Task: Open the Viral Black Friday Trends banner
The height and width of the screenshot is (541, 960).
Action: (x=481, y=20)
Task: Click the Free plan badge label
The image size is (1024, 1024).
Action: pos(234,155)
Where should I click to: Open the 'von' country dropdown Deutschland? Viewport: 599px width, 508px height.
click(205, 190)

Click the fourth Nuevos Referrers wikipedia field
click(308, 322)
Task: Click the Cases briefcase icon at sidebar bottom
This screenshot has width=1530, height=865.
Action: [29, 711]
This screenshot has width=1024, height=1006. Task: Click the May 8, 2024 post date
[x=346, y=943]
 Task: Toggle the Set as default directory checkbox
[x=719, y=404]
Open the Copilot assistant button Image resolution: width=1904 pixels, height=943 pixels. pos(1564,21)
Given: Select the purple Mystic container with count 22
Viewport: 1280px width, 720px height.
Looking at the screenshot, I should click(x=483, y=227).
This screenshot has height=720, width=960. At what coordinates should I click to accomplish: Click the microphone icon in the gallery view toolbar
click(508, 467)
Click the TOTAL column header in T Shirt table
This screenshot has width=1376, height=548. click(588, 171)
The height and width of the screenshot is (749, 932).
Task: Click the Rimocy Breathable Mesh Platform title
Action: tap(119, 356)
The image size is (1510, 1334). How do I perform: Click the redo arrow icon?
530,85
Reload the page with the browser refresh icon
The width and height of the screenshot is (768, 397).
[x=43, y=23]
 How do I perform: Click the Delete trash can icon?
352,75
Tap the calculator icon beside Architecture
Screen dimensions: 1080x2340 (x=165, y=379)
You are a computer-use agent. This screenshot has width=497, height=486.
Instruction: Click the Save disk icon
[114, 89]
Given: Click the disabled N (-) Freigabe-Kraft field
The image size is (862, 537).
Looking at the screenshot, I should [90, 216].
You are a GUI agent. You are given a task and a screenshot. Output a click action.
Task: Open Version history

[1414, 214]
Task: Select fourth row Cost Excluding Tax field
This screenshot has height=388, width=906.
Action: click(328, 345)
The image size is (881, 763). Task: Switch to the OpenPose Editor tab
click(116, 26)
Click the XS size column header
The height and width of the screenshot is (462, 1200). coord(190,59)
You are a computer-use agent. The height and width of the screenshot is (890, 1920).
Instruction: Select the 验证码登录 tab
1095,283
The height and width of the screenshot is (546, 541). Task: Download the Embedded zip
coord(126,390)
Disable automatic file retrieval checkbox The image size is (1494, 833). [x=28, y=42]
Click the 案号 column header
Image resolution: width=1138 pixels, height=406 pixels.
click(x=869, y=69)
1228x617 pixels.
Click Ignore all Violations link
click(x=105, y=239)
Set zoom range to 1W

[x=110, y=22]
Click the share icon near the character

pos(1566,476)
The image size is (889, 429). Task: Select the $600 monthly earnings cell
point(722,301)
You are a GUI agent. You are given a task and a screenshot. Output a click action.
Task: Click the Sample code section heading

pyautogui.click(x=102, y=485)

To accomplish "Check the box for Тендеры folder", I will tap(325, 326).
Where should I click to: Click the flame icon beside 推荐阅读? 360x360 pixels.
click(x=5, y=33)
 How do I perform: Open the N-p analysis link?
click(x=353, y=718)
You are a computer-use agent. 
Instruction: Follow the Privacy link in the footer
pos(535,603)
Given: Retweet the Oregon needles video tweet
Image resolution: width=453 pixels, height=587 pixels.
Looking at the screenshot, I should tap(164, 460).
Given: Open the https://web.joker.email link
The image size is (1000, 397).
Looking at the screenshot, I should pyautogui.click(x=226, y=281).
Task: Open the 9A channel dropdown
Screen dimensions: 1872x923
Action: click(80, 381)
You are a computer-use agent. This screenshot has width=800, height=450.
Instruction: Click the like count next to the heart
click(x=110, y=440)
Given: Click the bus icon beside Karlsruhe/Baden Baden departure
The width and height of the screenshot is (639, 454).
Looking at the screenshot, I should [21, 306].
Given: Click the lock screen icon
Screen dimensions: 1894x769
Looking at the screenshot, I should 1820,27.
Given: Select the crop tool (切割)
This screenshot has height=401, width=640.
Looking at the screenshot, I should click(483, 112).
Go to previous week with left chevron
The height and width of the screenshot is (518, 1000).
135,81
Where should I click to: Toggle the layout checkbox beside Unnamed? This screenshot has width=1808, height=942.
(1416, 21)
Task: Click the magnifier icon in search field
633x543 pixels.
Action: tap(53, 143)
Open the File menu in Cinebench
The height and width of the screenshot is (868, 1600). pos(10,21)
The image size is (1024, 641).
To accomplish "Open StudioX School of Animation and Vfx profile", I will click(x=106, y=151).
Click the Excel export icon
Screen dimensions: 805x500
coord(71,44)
★ ★ ★ ★ ★ ★ ★
_Work to complete_. Type out the entries exactly as they appear above.

_Response to the task_.
Task: Open the Viral Black Friday Trends banner
The height and width of the screenshot is (541, 960).
Action: (x=481, y=20)
Task: Click the Free plan badge label
The image size is (1024, 1024).
Action: pos(234,155)
Where should I click to: Open the 'von' country dropdown Deutschland? Viewport: 599px width, 508px height.
click(205, 190)

Click the fourth Nuevos Referrers wikipedia field
click(308, 322)
Task: Click the Cases briefcase icon at sidebar bottom
This screenshot has width=1530, height=865.
Action: [29, 711]
This screenshot has width=1024, height=1006. Task: Click the May 8, 2024 post date
[x=346, y=943]
 Task: Toggle the Set as default directory checkbox
[x=719, y=404]
Open the Copilot assistant button Image resolution: width=1904 pixels, height=943 pixels. pos(1564,21)
Given: Select the purple Mystic container with count 22
Viewport: 1280px width, 720px height.
Looking at the screenshot, I should click(x=483, y=227).
This screenshot has height=720, width=960. At what coordinates should I click to accomplish: Click the microphone icon in the gallery view toolbar
click(508, 467)
Click the TOTAL column header in T Shirt table
This screenshot has width=1376, height=548. click(588, 171)
The height and width of the screenshot is (749, 932).
Task: Click the Rimocy Breathable Mesh Platform title
Action: tap(119, 356)
The image size is (1510, 1334). How do I perform: Click the redo arrow icon?
530,85
Reload the page with the browser refresh icon
The width and height of the screenshot is (768, 397).
[x=43, y=23]
 How do I perform: Click the Delete trash can icon?
352,75
Tap the calculator icon beside Architecture
Screen dimensions: 1080x2340 (x=165, y=379)
You are a computer-use agent. This screenshot has width=497, height=486.
Instruction: Click the Save disk icon
[114, 89]
Given: Click the disabled N (-) Freigabe-Kraft field
The image size is (862, 537).
Looking at the screenshot, I should [90, 216].
You are a GUI agent. You are given a task and a screenshot. Output a click action.
Task: Open Version history

[1414, 214]
Task: Select fourth row Cost Excluding Tax field
This screenshot has height=388, width=906.
Action: click(328, 345)
The image size is (881, 763). Task: Switch to the OpenPose Editor tab
click(116, 26)
Click the XS size column header
The height and width of the screenshot is (462, 1200). coord(190,59)
You are a computer-use agent. The height and width of the screenshot is (890, 1920).
Instruction: Select the 验证码登录 tab
1095,283
The height and width of the screenshot is (546, 541). Task: Download the Embedded zip
coord(126,390)
Disable automatic file retrieval checkbox The image size is (1494, 833). [x=28, y=42]
Click the 案号 column header
Image resolution: width=1138 pixels, height=406 pixels.
click(x=869, y=69)
1228x617 pixels.
Click Ignore all Violations link
click(x=105, y=239)
Set zoom range to 1W

[x=110, y=22]
Click the share icon near the character

pos(1566,476)
The image size is (889, 429). Task: Select the $600 monthly earnings cell
point(722,301)
You are a GUI agent. You are given a task and a screenshot. Output a click action.
Task: Click the Sample code section heading

pyautogui.click(x=102, y=485)

To accomplish "Check the box for Тендеры folder", I will tap(325, 326).
Where should I click to: Click the flame icon beside 推荐阅读? 360x360 pixels.
click(x=5, y=33)
 How do I perform: Open the N-p analysis link?
click(x=353, y=718)
You are a computer-use agent. 
Instruction: Follow the Privacy link in the footer
pos(535,603)
Given: Retweet the Oregon needles video tweet
Image resolution: width=453 pixels, height=587 pixels.
Looking at the screenshot, I should tap(164, 460).
Given: Open the https://web.joker.email link
The image size is (1000, 397).
Looking at the screenshot, I should pyautogui.click(x=226, y=281).
Task: Open the 9A channel dropdown
Screen dimensions: 1872x923
Action: click(80, 381)
You are a computer-use agent. This screenshot has width=800, height=450.
Instruction: Click the like count next to the heart
click(x=110, y=440)
Given: Click the bus icon beside Karlsruhe/Baden Baden departure
The width and height of the screenshot is (639, 454).
Looking at the screenshot, I should [21, 306].
Given: Click the lock screen icon
Screen dimensions: 1894x769
Looking at the screenshot, I should 1820,27.
Given: Select the crop tool (切割)
This screenshot has height=401, width=640.
Looking at the screenshot, I should click(483, 112).
Go to previous week with left chevron
The height and width of the screenshot is (518, 1000).
135,81
Where should I click to: Toggle the layout checkbox beside Unnamed? This screenshot has width=1808, height=942.
(1416, 21)
Task: Click the magnifier icon in search field
633x543 pixels.
Action: tap(53, 143)
Open the File menu in Cinebench
The height and width of the screenshot is (868, 1600). pos(10,21)
The image size is (1024, 641).
To accomplish "Open StudioX School of Animation and Vfx profile", I will click(x=106, y=151).
Click the Excel export icon
Screen dimensions: 805x500
coord(71,44)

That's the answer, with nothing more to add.